Work to complete:
Give the data below as a JSON array of strings, with one string per line and blank lines left out.

Data records:
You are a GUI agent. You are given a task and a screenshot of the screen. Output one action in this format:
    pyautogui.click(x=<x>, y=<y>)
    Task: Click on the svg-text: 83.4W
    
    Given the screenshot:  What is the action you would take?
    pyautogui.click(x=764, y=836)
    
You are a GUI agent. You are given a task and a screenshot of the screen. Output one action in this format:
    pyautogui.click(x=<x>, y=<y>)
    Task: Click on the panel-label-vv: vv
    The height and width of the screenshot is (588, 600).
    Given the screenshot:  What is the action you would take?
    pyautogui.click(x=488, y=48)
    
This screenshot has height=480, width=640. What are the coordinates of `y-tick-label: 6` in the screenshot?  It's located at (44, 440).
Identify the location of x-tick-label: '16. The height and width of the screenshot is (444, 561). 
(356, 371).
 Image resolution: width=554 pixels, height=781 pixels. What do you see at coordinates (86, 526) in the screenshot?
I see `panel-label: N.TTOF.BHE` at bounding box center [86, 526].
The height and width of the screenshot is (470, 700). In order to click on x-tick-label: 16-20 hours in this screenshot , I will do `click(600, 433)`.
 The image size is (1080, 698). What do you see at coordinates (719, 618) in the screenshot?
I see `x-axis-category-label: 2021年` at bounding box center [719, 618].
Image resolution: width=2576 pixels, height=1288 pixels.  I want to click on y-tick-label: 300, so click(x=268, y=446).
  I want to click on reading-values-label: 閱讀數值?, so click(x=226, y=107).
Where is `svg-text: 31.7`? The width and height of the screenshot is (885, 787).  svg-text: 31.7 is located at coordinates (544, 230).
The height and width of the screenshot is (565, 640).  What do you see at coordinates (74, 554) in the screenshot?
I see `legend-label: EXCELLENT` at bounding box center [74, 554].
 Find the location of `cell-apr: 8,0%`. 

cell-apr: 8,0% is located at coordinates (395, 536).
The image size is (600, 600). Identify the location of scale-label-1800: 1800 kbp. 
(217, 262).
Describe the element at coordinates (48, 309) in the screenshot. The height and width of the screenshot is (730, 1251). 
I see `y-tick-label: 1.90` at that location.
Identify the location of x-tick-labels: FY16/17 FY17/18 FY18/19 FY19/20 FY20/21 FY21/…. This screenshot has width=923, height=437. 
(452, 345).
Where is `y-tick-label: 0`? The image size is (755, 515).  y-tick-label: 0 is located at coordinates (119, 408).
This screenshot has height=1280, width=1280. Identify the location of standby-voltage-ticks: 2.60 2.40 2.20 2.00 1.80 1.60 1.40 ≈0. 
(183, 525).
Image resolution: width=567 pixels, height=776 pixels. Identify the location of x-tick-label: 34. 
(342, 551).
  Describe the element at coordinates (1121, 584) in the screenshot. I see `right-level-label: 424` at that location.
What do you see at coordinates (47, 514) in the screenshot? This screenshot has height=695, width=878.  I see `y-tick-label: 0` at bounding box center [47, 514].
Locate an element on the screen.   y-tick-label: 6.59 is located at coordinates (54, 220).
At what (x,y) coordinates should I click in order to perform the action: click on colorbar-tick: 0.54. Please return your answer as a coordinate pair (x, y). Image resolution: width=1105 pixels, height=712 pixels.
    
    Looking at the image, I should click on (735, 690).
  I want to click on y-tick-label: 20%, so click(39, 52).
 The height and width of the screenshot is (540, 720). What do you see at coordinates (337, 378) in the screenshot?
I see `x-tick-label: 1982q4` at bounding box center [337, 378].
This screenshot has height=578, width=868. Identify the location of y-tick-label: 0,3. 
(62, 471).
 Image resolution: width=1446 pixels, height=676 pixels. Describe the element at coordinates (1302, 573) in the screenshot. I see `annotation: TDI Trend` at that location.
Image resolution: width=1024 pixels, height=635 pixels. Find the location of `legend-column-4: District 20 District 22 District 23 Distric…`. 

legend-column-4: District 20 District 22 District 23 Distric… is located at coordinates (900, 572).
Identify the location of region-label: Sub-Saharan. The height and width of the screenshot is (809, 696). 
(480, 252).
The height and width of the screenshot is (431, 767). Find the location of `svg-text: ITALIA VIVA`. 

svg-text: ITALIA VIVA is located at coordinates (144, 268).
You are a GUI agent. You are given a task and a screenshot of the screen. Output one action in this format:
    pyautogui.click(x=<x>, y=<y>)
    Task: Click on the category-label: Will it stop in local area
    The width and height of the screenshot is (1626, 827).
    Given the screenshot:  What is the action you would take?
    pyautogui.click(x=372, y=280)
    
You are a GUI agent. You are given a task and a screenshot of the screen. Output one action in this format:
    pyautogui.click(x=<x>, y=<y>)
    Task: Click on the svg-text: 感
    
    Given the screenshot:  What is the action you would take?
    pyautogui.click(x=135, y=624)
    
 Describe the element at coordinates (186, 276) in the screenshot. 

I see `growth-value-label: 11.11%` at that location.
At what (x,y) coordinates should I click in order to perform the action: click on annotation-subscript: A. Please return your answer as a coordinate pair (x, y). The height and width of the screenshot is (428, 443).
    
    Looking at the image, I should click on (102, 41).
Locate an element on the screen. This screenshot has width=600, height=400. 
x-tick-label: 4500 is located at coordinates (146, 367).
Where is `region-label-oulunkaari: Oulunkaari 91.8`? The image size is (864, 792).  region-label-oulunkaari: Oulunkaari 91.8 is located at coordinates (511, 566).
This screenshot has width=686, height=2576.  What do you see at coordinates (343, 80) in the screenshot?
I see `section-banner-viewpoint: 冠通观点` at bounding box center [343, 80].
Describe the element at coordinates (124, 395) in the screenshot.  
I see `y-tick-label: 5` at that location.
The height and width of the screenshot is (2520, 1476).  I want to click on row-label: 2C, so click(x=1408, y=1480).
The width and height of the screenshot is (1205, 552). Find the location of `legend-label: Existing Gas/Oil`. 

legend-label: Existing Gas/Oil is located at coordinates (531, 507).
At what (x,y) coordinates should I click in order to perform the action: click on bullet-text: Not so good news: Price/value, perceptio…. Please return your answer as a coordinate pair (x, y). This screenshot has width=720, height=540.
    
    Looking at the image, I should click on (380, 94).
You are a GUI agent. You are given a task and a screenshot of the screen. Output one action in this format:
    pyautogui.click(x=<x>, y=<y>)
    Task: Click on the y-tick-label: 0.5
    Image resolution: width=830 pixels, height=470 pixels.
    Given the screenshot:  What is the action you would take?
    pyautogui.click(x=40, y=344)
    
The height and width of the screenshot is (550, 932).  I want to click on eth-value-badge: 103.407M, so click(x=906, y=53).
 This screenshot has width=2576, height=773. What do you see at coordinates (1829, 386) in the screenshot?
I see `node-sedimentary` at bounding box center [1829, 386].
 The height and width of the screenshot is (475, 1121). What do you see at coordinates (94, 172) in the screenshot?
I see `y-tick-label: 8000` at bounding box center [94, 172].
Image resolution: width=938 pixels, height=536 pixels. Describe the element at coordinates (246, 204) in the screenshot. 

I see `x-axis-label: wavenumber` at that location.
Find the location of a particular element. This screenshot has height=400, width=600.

Result for this task:
[
  "You are a GUI agent. You are given a task and a screenshot of the screen. Output one action in this format:",
  "    pyautogui.click(x=<x>, y=<y>)",
  "    Task: Click on the svg-text: 83.4W",
  "    Given the screenshot:  What is the action you would take?",
  "    pyautogui.click(x=764, y=836)",
  "You are a GUI agent. You are given a task and a screenshot of the screen. Output one action in this format:",
  "    pyautogui.click(x=<x>, y=<y>)",
  "    Task: Click on the panel-label-vv: vv",
  "    The height and width of the screenshot is (588, 600).",
  "    Given the screenshot:  What is the action you would take?",
  "    pyautogui.click(x=488, y=48)",
  "This screenshot has height=480, width=640. What are the coordinates of `y-tick-label: 6` in the screenshot?  It's located at (44, 440).",
  "Identify the location of x-tick-label: '16. The height and width of the screenshot is (444, 561). ",
  "(356, 371).",
  " Image resolution: width=554 pixels, height=781 pixels. What do you see at coordinates (86, 526) in the screenshot?",
  "I see `panel-label: N.TTOF.BHE` at bounding box center [86, 526].",
  "The height and width of the screenshot is (470, 700). In order to click on x-tick-label: 16-20 hours in this screenshot , I will do `click(600, 433)`.",
  " The image size is (1080, 698). What do you see at coordinates (719, 618) in the screenshot?",
  "I see `x-axis-category-label: 2021年` at bounding box center [719, 618].",
  "Image resolution: width=2576 pixels, height=1288 pixels.  I want to click on y-tick-label: 300, so click(x=268, y=446).",
  "  I want to click on reading-values-label: 閱讀數值?, so click(x=226, y=107).",
  "Where is `svg-text: 31.7`? The width and height of the screenshot is (885, 787).  svg-text: 31.7 is located at coordinates (544, 230).",
  "The height and width of the screenshot is (565, 640).  What do you see at coordinates (74, 554) in the screenshot?",
  "I see `legend-label: EXCELLENT` at bounding box center [74, 554].",
  " Find the location of `cell-apr: 8,0%`. ",
  "cell-apr: 8,0% is located at coordinates (395, 536).",
  "The image size is (600, 600). Identify the location of scale-label-1800: 1800 kbp. ",
  "(217, 262).",
  "Describe the element at coordinates (48, 309) in the screenshot. The height and width of the screenshot is (730, 1251). ",
  "I see `y-tick-label: 1.90` at that location.",
  "Identify the location of x-tick-labels: FY16/17 FY17/18 FY18/19 FY19/20 FY20/21 FY21/…. This screenshot has width=923, height=437. ",
  "(452, 345).",
  "Where is `y-tick-label: 0`? The image size is (755, 515).  y-tick-label: 0 is located at coordinates (119, 408).",
  "This screenshot has height=1280, width=1280. Identify the location of standby-voltage-ticks: 2.60 2.40 2.20 2.00 1.80 1.60 1.40 ≈0. ",
  "(183, 525).",
  "Image resolution: width=567 pixels, height=776 pixels. Identify the location of x-tick-label: 34. ",
  "(342, 551).",
  "  Describe the element at coordinates (1121, 584) in the screenshot. I see `right-level-label: 424` at that location.",
  "What do you see at coordinates (47, 514) in the screenshot? This screenshot has height=695, width=878.  I see `y-tick-label: 0` at bounding box center [47, 514].",
  "Locate an element on the screen.   y-tick-label: 6.59 is located at coordinates (54, 220).",
  "At what (x,y) coordinates should I click in order to perform the action: click on colorbar-tick: 0.54. Please return your answer as a coordinate pair (x, y). Image resolution: width=1105 pixels, height=712 pixels.",
  "    Looking at the image, I should click on (735, 690).",
  "  I want to click on y-tick-label: 20%, so click(39, 52).",
  " The height and width of the screenshot is (540, 720). What do you see at coordinates (337, 378) in the screenshot?",
  "I see `x-tick-label: 1982q4` at bounding box center [337, 378].",
  "This screenshot has height=578, width=868. Identify the location of y-tick-label: 0,3. ",
  "(62, 471).",
  " Image resolution: width=1446 pixels, height=676 pixels. Describe the element at coordinates (1302, 573) in the screenshot. I see `annotation: TDI Trend` at that location.",
  "Image resolution: width=1024 pixels, height=635 pixels. Find the location of `legend-column-4: District 20 District 22 District 23 Distric…`. ",
  "legend-column-4: District 20 District 22 District 23 Distric… is located at coordinates (900, 572).",
  "Identify the location of region-label: Sub-Saharan. The height and width of the screenshot is (809, 696). ",
  "(480, 252).",
  "The height and width of the screenshot is (431, 767). Find the location of `svg-text: ITALIA VIVA`. ",
  "svg-text: ITALIA VIVA is located at coordinates (144, 268).",
  "You are a GUI agent. You are given a task and a screenshot of the screen. Output one action in this format:",
  "    pyautogui.click(x=<x>, y=<y>)",
  "    Task: Click on the category-label: Will it stop in local area",
  "    The width and height of the screenshot is (1626, 827).",
  "    Given the screenshot:  What is the action you would take?",
  "    pyautogui.click(x=372, y=280)",
  "You are a GUI agent. You are given a task and a screenshot of the screen. Output one action in this format:",
  "    pyautogui.click(x=<x>, y=<y>)",
  "    Task: Click on the svg-text: 感",
  "    Given the screenshot:  What is the action you would take?",
  "    pyautogui.click(x=135, y=624)",
  " Describe the element at coordinates (186, 276) in the screenshot. ",
  "I see `growth-value-label: 11.11%` at that location.",
  "At what (x,y) coordinates should I click in order to perform the action: click on annotation-subscript: A. Please return your answer as a coordinate pair (x, y). The height and width of the screenshot is (428, 443).",
  "    Looking at the image, I should click on (102, 41).",
  "Locate an element on the screen. This screenshot has width=600, height=400. ",
  "x-tick-label: 4500 is located at coordinates (146, 367).",
  "Where is `region-label-oulunkaari: Oulunkaari 91.8`? The image size is (864, 792).  region-label-oulunkaari: Oulunkaari 91.8 is located at coordinates (511, 566).",
  "This screenshot has width=686, height=2576.  What do you see at coordinates (343, 80) in the screenshot?",
  "I see `section-banner-viewpoint: 冠通观点` at bounding box center [343, 80].",
  "Describe the element at coordinates (124, 395) in the screenshot.  ",
  "I see `y-tick-label: 5` at that location.",
  "The height and width of the screenshot is (2520, 1476).  I want to click on row-label: 2C, so click(x=1408, y=1480).",
  "The width and height of the screenshot is (1205, 552). Find the location of `legend-label: Existing Gas/Oil`. ",
  "legend-label: Existing Gas/Oil is located at coordinates (531, 507).",
  "At what (x,y) coordinates should I click in order to perform the action: click on bullet-text: Not so good news: Price/value, perceptio…. Please return your answer as a coordinate pair (x, y). This screenshot has width=720, height=540.",
  "    Looking at the image, I should click on (380, 94).",
  "You are a GUI agent. You are given a task and a screenshot of the screen. Output one action in this format:",
  "    pyautogui.click(x=<x>, y=<y>)",
  "    Task: Click on the y-tick-label: 0.5",
  "    Image resolution: width=830 pixels, height=470 pixels.",
  "    Given the screenshot:  What is the action you would take?",
  "    pyautogui.click(x=40, y=344)",
  "The height and width of the screenshot is (550, 932).  I want to click on eth-value-badge: 103.407M, so click(x=906, y=53).",
  " This screenshot has width=2576, height=773. What do you see at coordinates (1829, 386) in the screenshot?",
  "I see `node-sedimentary` at bounding box center [1829, 386].",
  " The height and width of the screenshot is (475, 1121). What do you see at coordinates (94, 172) in the screenshot?",
  "I see `y-tick-label: 8000` at bounding box center [94, 172].",
  "Image resolution: width=938 pixels, height=536 pixels. Describe the element at coordinates (246, 204) in the screenshot. ",
  "I see `x-axis-label: wavenumber` at that location.",
  "Find the location of a particular element. This screenshot has height=400, width=600."
]